Supplied information:
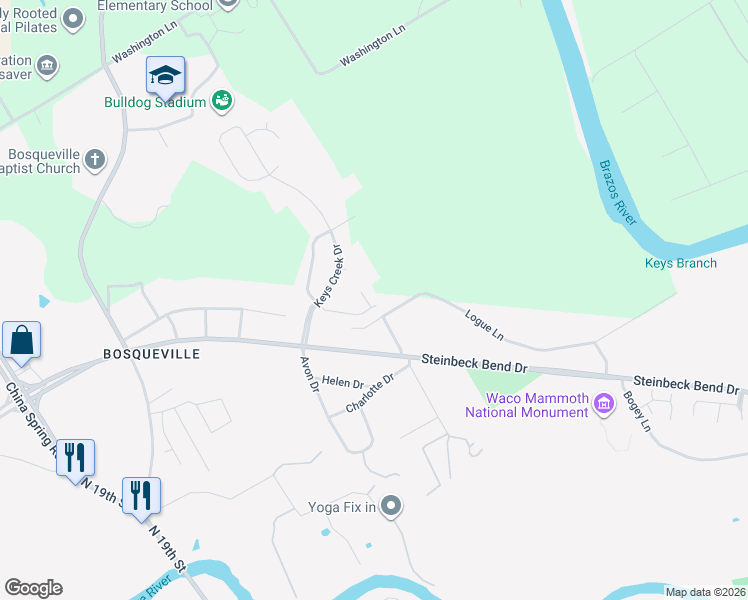The height and width of the screenshot is (600, 748).
Task: Click the Keys Creek Dr street label
Action: pyautogui.click(x=329, y=276)
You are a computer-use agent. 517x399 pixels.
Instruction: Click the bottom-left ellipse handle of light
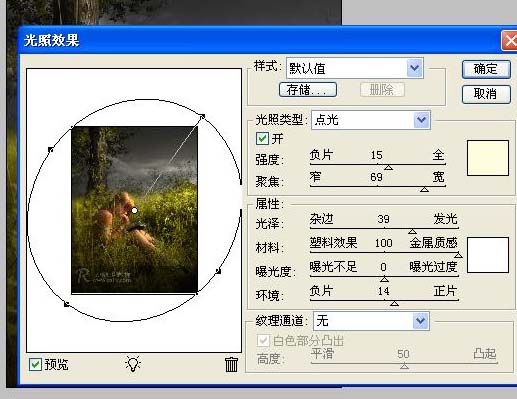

What to do: Copy the line showing "You are a computer-use agent. 517x399 pixels." exactly, along with each line after it through the end of the material above. Pictures stay out.

Response area:
You are a computer-use agent. 517x399 pixels.
Instruction: Click the bottom-left ellipse handle of light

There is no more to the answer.